Au bout d’un certain temps, un régime de semi-liberté est accordé… Jean-Marc Rouillan trouve un travail et respecte ses obligations. Un journal souhaite l’interviewer et le questionne sur les homicides : "Regrettez-vous les actes d'Action directe, notamment cet assassinat ?"… la réponse, reproduite plus haut, me parait très équilibrée… sans concession mais sans excès non plus.

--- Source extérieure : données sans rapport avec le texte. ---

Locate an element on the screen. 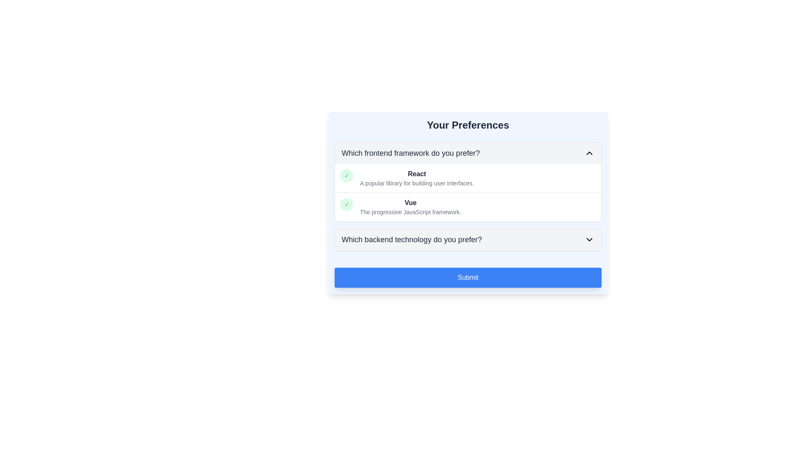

Que reproche-t-on donc vraiment à Jean-Marc Rouillan ? Il me semble que c’est de "repentir" qu’il s’agit… l’émoi suscité repose, à mon sens, sur cela qu’il ne fait aucunement preuve de repentir, qu’il ne bat pas sa coulpe en demandant pardon… N’est-on pas là dans une problématique purement religieuse ? Ce qu’on demande à Jean-Marc Rouillan, c’est de rentrer dans le rang des brebis, de mettre fin à son égarement, de suivre la voie tracée par notre Seigneur et par l’Etat – notamment depuis qu’à la tête de celui-ci, nous y avons un Chanoine confirmé qui est allé prendre possession de sa stalle à St-Jean de Latran.
Après tout, condamné et ayant purgé sa peine, ne s’exprimant pas sur les actions menées, je ne saisis pas bien ce que l’on peut légalement reprocher à Jean-Marc Rouillan… en revanche, sur un terrain moral, mêlant repentir, culpabilité et soumission…
Plus généralement, cela pose le problème de la laïcité… Comme le souligne son avocat, "la demande de révocation n’est pas fondée sur le plan juridique"… Le serait-elle donc sur un plan moral ? Et si oui, de quelle morale parle-t-on ?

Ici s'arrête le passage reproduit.